Tim Marshall, a Florida Registered Professional Engineer, Florida Building Inspector, and a Special Inspector, sits down with host Donna DiMaggio Berger and discusses just how busy his days have become since the passage of SB 4D, the new safety law in Florida requiring thousands of older coastal buildings to undertake milestone inspections within the next two (2) years. Founded in 1986, Tim is also the president of A.T. Design. A.T. Design provides forensic structural investigations, concrete deterioration and restoration investigations and assessment, roof investigation and consulting, construction management and project administration, hurricane damage inspections, post tension cable repair, expert testimony and more. The passage of SB 4-D during the Florida Legislature’s Special Session in May 2022, requires significant changes for thousands of Florida multifamily communities. These changes include mandated engineering inspections and reports, new structural integrity reserve studies and non-waivable, full funding of certain reserves.
Conversation highlights include:
- The new safety law is tied to building height but how is that height calculated?

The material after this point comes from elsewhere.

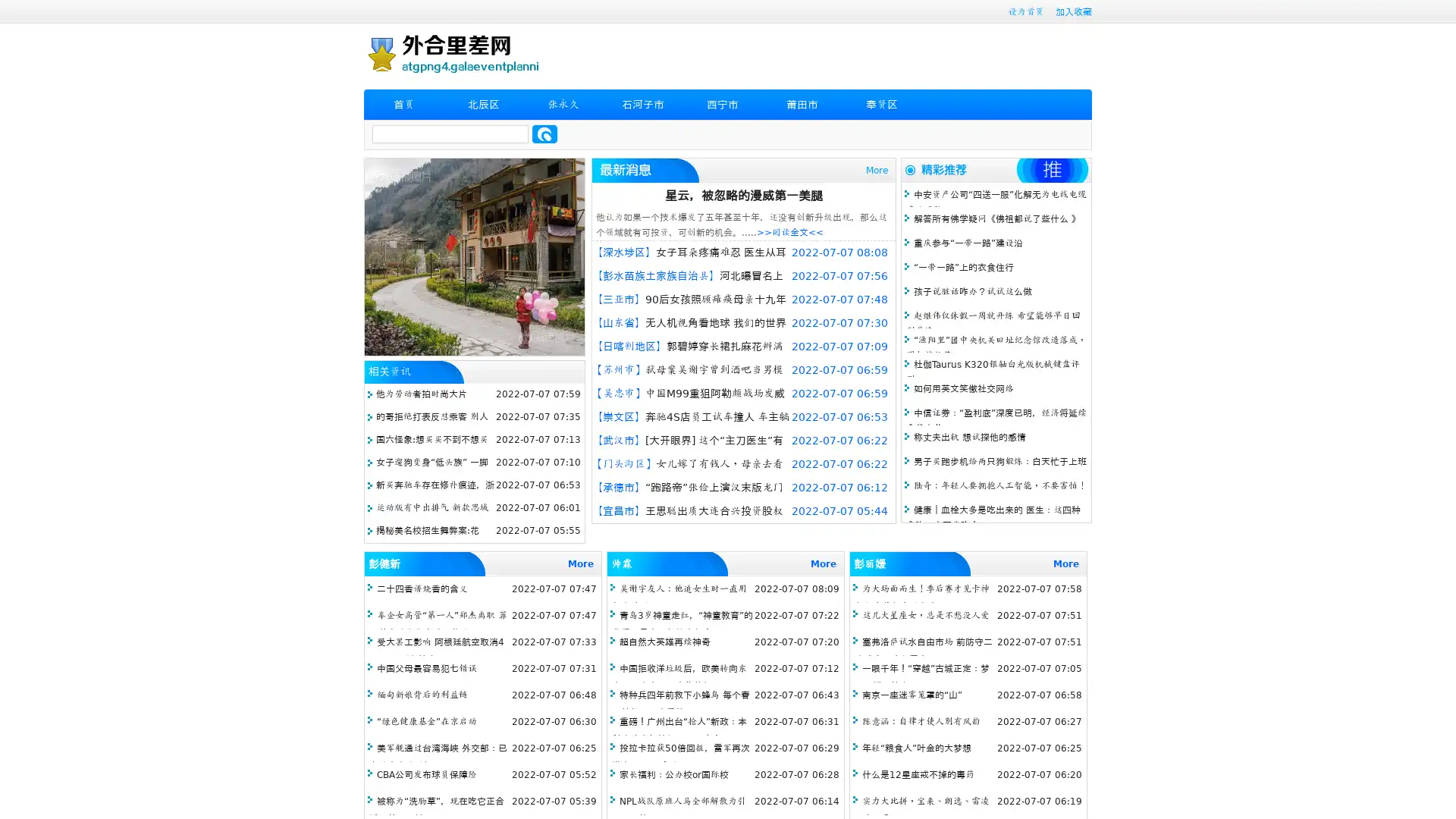 The width and height of the screenshot is (1456, 819). Describe the element at coordinates (544, 133) in the screenshot. I see `Search` at that location.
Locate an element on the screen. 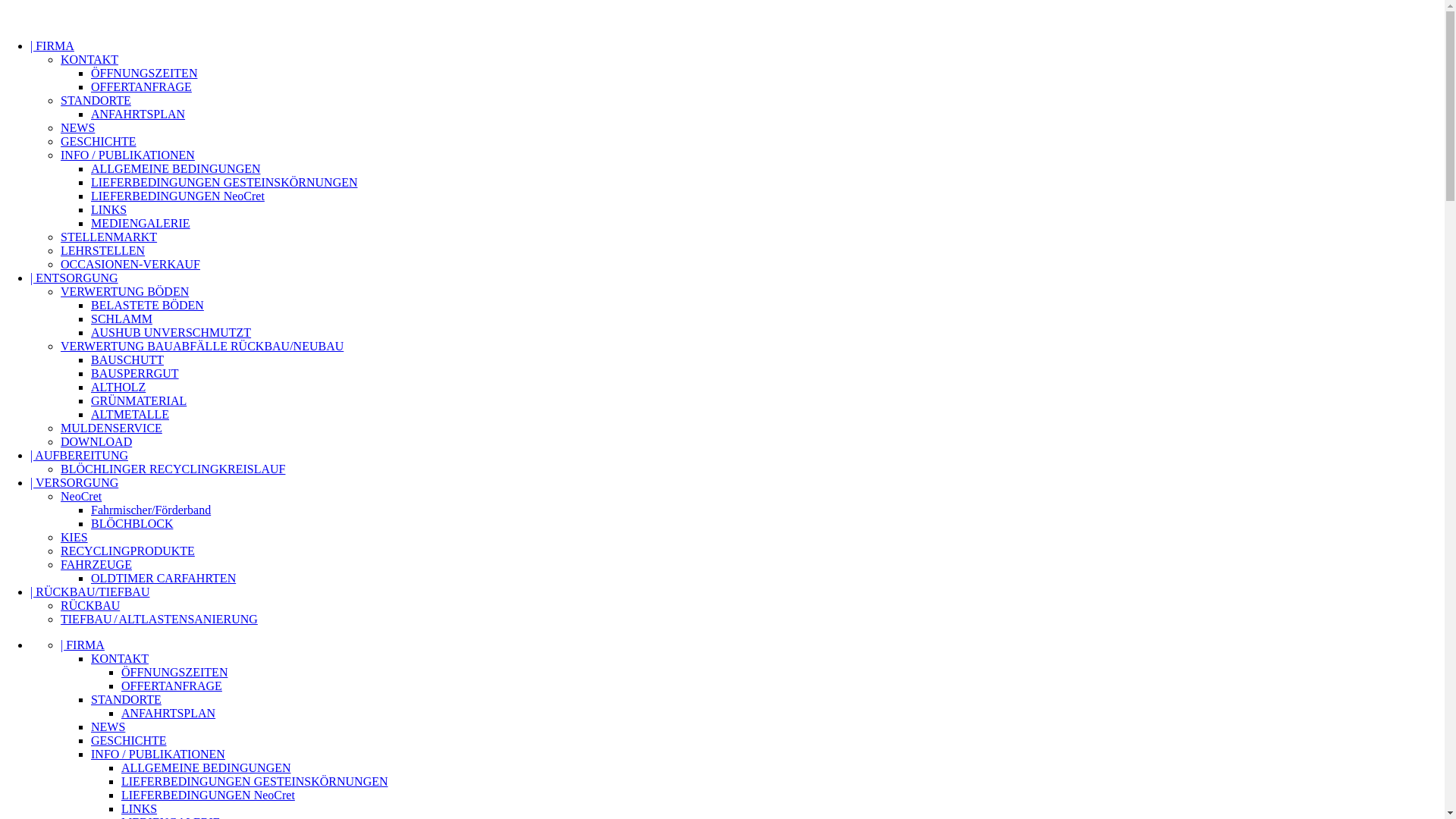 Image resolution: width=1456 pixels, height=819 pixels. 'KONTAKT' is located at coordinates (89, 58).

- Find out how a structural engineer determines if substantial structural deterioration exists.
- What credentials are required to qualify as a Special Inspector and when are their services needed?
- Just how significant is the structural engineer shortage in Florida?
- What qualifications does an Engineering Intern have and can an intern assist with any aspect of the milestone inspection?
- Engineers are required to notify the local building department if they find life safety issues in a building. Other than the obvious inconvenience to the residents associated with an evacuation, why would engineers be reluctant to order evacuations if there are serious life safety concerns in a building?
- What should the role of local government be in terms of ensuring that residential buildings remain safe for occupancy?
- Find out how often Tim is asked to attend board or membership meetings, how well attended those meetings are and how strong he must be when attempting to communicate a structural issue.
- What can the average community resident do to become more aware of a building’s condition?
- What resources are available to boards when they are looking to hire an engineer?
- How often do boards seek a peer review on an engineering report and is that advisable?
BONUS: Tim discusses the average length of a 40- or 50-year certification report, its costs, and the preferred engineering language to use in those reports.